QUOTED PASSAGE
☆ ☆ ☆ ☆

However, the number of men taking paternity leave more than tripled during the same period, increasing from 5,800 a month to 22,000 a month. The study used data from a monthly U.S. Census survey, and is published today in the American Journal of Public Health.

Study author Jay Zagorsky, a research scientist at Ohio State’s Center for Human Resource Research, expected to see a rise in maternity leave rates in recent years, especially given all the political attention the topic has received recently. He says he began looking into maternity-leave rates after two of his nieces gave birth around the same time last year. “One got an amazing package—full pay for a few months—and the other had to cobble together vacation and sick time,” he says. “I was flabbergasted.”

“I did a little research, and there were no numbers,” he added. “The government tracks which employers provide maternity leave, but no one had calculated how many people are using it.”

☆ ☆ ☆ ☆

Records from a collection:
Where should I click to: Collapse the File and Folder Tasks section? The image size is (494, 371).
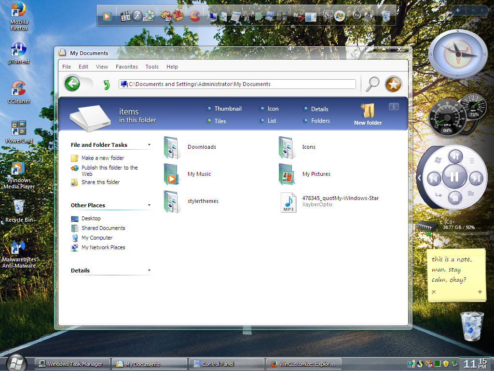point(149,145)
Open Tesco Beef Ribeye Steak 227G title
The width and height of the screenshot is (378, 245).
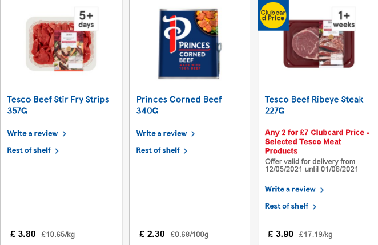point(314,105)
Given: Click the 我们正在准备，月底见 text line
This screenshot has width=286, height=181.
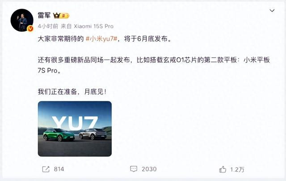Looking at the screenshot, I should click(72, 91).
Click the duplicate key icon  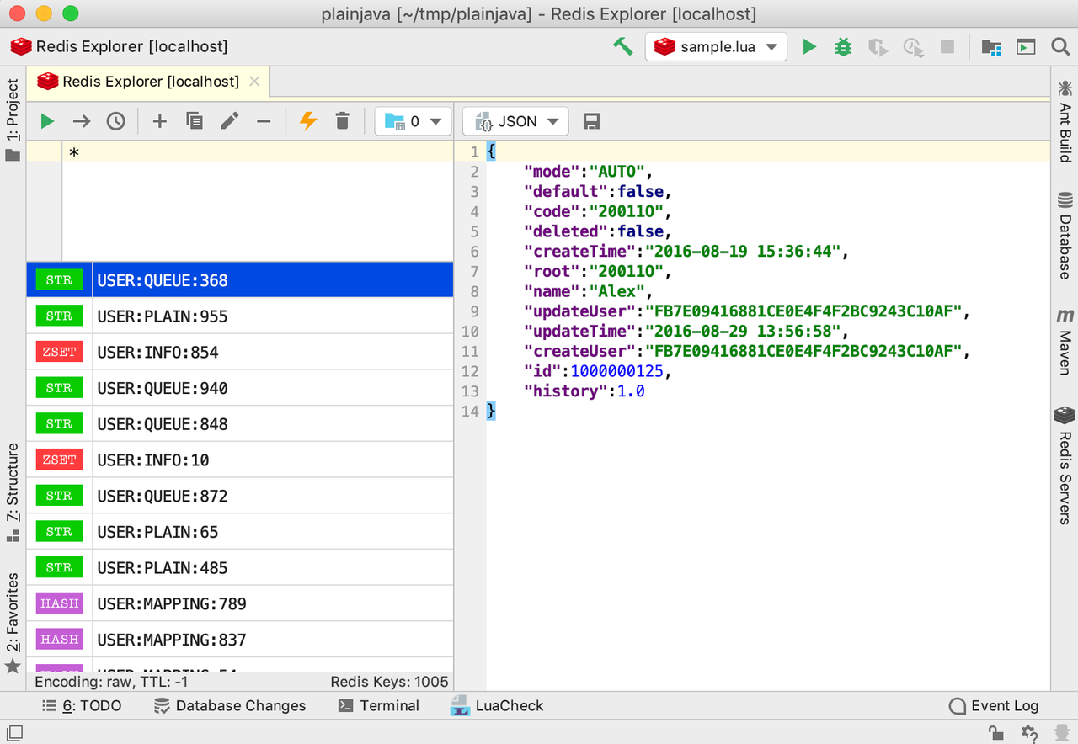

☆ ☆ ☆ ☆

ASSIGNMENT A
Summarize the parental-leave excerpt in two sentences.
ASSIGNMENT B
Pick up the parental-leave excerpt after its last sentence and keep it going.

ANSWER SECTION A
A study based on data from a monthly U.S. Census survey, published in the American Journal of Public Health, found that the number of men taking paternity leave more than tripled, rising from 5,800 to 22,000 a month. Its author, Jay Zagorsky of Ohio State's Center for Human Resource Research, started looking into maternity-leave rates after his two nieces received very different leave arrangements, and he found that no one had calculated how many people are using such leave.

ANSWER SECTION B
Zagorsky was troubled to find no increase over time, considering research that shows how beneficial it can be—for both parents and newborns—to spend time together. Giving mothers time off from work to bond with new babies has been shown to improve the physical and mental health of mothers, reduce cesarean deliveries, save infants’ lives and encourage breastfeeding, the study notes.

Over the 22-year study, the U.S. economy grew 66%, and the gross domestic product (adjusted for inflation) rose from $9.9 trillion to $16.4 trillion a year. During that time, California, New Jersey and Rhode Island enacted the first state laws to provide paid family leave.

New York will become the fourth state to offer paid family leave in 2018. In other states, most employees are covered by federal law providing 12 weeks of unpaid time off after a baby’s birth. Individual company or state policies may expand beyond these provisions.

But just because maternity leave is available doesn’t mean women will take it, Zagorsky says. The Department of Labor estimates that only about 12% of private sector employees have access to paid family leave, and Zagorsky’s study showed that only 47.5% of the women who took time off in 2015 were paid for it.

The rate of paid maternity leave increased over the study period, but only by a quarter of a percent per year. At that rate, Zagorsky says, it will take another decade before even half of U.S. women going on leave receive such benefits. “This is a very low figure for the nation with the world’s largest annual gross domestic product,” he writes.

By comparison, 70.7% of men on leave were paid for their time off in 2015. It’s likely that fathers have more of a choice whether to take paternity leave, Zagorsky says, and may be less willing to do so if they have to forfeit income.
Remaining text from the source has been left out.